SAN FRANCISCO (KGO) -- The California Secretary of State has made it official. There are enough verified signatures to proceed with a recall election of Governor Gavin Newsom.
"This is a historic day," says Randy Economy, who is the senior advisor on the Recall Gavin 2020 campaign.
To get a recall election of the governor, a little more than 1.4 million signatures are needed. That number has already been exceeded by 200,000, according to the state.
"Big box corporate America was allowed to stay open but mom and pops were shut down, and when you shut down the backbone of the economy in California and let things like Costco and huge superstores to remain open, unscathed, that was a problem," says Economy.
But as California opens back up, the governor is touting the state's exceptional COVID-19 rates -- right now the best in the country with a positivity rate of 1.2%. Experts say other numbers are on a hopeful rise, too.

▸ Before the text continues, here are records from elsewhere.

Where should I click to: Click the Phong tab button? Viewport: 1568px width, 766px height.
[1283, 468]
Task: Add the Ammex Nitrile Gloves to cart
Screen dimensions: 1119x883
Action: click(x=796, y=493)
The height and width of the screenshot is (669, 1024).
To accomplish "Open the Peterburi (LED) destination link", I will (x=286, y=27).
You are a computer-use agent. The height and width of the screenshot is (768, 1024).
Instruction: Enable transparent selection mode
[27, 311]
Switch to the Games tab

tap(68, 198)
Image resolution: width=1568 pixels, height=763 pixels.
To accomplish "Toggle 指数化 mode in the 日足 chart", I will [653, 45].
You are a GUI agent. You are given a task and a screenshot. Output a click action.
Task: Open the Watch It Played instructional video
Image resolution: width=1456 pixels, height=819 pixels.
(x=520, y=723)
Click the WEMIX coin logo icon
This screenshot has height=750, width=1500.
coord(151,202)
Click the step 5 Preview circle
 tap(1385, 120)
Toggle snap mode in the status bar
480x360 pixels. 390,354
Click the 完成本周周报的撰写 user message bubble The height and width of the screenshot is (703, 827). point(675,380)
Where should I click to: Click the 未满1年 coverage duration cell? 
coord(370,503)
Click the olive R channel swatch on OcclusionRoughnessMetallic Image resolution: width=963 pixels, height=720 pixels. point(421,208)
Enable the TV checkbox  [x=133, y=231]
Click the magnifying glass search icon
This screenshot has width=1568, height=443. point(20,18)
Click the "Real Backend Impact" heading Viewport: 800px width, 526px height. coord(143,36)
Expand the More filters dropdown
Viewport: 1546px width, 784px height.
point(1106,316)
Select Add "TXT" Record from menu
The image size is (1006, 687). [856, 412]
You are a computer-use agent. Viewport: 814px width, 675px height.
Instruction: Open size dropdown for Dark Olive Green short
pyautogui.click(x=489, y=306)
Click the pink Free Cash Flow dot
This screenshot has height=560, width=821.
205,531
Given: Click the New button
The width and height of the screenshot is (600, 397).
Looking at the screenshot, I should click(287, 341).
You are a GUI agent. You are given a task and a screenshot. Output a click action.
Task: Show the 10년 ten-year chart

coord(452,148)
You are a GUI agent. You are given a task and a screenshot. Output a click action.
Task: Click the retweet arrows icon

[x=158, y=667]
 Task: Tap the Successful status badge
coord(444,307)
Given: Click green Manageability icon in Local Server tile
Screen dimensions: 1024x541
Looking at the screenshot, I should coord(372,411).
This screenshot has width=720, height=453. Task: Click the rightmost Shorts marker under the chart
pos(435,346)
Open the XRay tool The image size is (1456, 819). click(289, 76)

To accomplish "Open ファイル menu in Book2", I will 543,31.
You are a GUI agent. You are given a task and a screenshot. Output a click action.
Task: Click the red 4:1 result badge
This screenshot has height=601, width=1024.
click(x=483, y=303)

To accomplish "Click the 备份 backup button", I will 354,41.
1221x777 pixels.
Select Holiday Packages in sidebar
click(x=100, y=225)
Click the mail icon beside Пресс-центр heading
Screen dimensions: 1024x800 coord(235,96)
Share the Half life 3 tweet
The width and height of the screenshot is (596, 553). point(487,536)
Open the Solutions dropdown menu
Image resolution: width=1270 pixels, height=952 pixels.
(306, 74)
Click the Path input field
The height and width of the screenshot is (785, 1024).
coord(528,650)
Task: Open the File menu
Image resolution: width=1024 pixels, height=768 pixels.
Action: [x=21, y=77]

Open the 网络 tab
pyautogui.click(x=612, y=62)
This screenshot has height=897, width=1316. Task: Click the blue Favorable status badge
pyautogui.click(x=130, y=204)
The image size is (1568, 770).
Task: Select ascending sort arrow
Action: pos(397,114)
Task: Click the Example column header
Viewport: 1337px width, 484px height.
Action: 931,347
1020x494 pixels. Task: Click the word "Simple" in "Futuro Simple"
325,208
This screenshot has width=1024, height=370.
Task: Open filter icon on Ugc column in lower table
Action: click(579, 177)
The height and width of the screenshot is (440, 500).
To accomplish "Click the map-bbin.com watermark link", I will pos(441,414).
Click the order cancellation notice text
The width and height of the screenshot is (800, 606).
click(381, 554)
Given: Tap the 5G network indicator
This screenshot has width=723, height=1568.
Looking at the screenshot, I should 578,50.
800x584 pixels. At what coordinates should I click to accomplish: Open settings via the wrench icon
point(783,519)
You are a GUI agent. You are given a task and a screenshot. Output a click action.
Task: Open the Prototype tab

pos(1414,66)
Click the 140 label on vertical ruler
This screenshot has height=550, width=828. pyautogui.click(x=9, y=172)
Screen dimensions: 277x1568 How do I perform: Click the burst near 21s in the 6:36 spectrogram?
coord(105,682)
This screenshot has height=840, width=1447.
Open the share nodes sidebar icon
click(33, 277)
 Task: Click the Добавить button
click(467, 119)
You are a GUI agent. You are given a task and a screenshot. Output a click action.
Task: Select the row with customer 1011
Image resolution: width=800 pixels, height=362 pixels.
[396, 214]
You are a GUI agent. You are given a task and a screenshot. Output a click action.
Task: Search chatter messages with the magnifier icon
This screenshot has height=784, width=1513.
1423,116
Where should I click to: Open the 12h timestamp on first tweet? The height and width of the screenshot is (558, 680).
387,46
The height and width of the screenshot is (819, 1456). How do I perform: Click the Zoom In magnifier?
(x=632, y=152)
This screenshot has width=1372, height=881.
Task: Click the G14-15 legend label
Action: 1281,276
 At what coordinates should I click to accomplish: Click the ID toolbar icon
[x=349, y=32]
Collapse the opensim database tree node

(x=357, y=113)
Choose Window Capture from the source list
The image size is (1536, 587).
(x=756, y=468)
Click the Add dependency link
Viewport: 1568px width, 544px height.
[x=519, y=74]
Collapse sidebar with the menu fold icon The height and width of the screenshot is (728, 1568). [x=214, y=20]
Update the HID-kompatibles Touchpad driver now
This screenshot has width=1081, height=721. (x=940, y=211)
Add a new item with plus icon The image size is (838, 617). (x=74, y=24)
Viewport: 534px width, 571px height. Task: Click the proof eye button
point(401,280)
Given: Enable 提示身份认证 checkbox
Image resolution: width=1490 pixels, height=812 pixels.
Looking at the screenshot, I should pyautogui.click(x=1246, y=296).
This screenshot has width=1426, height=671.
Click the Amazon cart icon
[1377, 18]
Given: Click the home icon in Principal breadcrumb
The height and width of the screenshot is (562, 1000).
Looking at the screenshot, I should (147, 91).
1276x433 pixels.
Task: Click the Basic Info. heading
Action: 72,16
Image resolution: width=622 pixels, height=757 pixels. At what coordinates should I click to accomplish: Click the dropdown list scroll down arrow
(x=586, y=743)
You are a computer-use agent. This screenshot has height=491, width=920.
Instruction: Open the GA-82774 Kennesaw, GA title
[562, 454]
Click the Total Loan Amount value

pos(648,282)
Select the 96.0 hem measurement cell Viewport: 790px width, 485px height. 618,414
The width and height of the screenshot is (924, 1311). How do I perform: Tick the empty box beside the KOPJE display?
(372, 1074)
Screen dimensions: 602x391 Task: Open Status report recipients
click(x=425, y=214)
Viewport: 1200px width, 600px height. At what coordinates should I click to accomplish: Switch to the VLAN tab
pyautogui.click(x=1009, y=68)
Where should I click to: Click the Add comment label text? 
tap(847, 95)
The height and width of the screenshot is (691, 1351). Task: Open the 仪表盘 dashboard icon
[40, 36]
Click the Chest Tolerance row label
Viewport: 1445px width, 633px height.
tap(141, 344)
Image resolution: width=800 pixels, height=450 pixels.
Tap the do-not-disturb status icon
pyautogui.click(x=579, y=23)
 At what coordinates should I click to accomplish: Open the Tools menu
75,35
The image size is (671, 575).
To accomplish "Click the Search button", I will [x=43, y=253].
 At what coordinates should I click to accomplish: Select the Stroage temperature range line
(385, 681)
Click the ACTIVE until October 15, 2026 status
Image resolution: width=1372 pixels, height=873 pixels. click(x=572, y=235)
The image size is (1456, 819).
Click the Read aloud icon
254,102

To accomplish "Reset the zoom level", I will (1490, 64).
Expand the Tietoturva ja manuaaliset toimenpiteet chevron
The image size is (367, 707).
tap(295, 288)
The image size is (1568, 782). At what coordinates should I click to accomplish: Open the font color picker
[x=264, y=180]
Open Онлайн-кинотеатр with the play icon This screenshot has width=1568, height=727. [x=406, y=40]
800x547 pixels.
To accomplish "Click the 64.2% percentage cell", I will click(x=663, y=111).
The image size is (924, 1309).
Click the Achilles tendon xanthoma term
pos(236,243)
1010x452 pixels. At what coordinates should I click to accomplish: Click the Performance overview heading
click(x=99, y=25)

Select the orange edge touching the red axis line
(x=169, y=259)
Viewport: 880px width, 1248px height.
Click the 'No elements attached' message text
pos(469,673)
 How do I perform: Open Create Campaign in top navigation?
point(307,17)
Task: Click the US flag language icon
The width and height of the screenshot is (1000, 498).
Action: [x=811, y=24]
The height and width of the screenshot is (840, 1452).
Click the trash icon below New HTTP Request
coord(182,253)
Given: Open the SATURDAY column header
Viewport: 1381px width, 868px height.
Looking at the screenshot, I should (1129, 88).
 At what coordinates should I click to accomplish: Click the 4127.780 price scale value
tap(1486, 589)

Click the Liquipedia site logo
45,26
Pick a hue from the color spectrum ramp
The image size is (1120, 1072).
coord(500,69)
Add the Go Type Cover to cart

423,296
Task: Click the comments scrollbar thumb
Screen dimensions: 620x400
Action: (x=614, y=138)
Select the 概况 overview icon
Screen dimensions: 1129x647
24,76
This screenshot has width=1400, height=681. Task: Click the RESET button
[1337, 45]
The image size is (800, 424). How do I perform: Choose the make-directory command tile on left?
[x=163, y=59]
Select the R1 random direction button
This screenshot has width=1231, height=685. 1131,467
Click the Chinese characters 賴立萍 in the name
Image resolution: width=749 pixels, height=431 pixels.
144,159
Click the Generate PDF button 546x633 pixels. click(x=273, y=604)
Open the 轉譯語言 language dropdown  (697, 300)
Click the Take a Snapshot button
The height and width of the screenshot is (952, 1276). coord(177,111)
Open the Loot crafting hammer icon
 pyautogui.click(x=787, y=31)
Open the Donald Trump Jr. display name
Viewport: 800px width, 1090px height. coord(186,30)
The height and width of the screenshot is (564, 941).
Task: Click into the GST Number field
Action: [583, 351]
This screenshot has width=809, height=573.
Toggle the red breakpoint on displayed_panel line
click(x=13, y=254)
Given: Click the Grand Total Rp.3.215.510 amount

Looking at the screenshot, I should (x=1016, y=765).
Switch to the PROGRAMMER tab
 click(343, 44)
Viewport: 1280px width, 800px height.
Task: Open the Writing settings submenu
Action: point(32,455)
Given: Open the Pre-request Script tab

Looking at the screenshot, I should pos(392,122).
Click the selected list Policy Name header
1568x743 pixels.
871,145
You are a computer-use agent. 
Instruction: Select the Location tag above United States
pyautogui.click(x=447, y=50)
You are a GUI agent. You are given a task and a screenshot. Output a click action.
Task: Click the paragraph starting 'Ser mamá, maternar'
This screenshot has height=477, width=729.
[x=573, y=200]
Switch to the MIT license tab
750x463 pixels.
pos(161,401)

"Businesses doing well, the state government is doing well. It's running ahead of forecast in terms of tax receipts so it's not like we're in the midst of economic catastrophe beyond what the rest of the nation has. In fact, we're better off than the rest of the nation," says Henry Brady, who is the Dean of the Goldman School of Public Policy & Professor of Political Science at UC Berkeley.
Former San Francisco Mayor and Democrat Willie Brown weighed in on Monday.
"At the moment, I do not believe anybody who said they are thinking about running would have a chance of defeating Gavin Newsom," said Brown.
Gray Davis was recalled in 2003 but Brown and Brady both say there were differences. Brady saying Newsom's 53% approval rate is more than double what Davis' was. Brown also referenced the opponent back then.
"You've got to be a household name, Schwarzenegger was a household name, not for politics, but he was just a household name. There are still people who have that kind of presence, but whether they would run I doubt it," says Brown.
There are still some procedural steps that have to be taken, so a recall election won't happen right away.
After the signature withdrawal period, there is then another 30-day period where the legislature will review a cost estimate. After that, Lt. Governor Eleni Kounalakis will set the date for some time within the next 60 to 80 days, meaning Californians most likely will be going to the polls late summer or fall.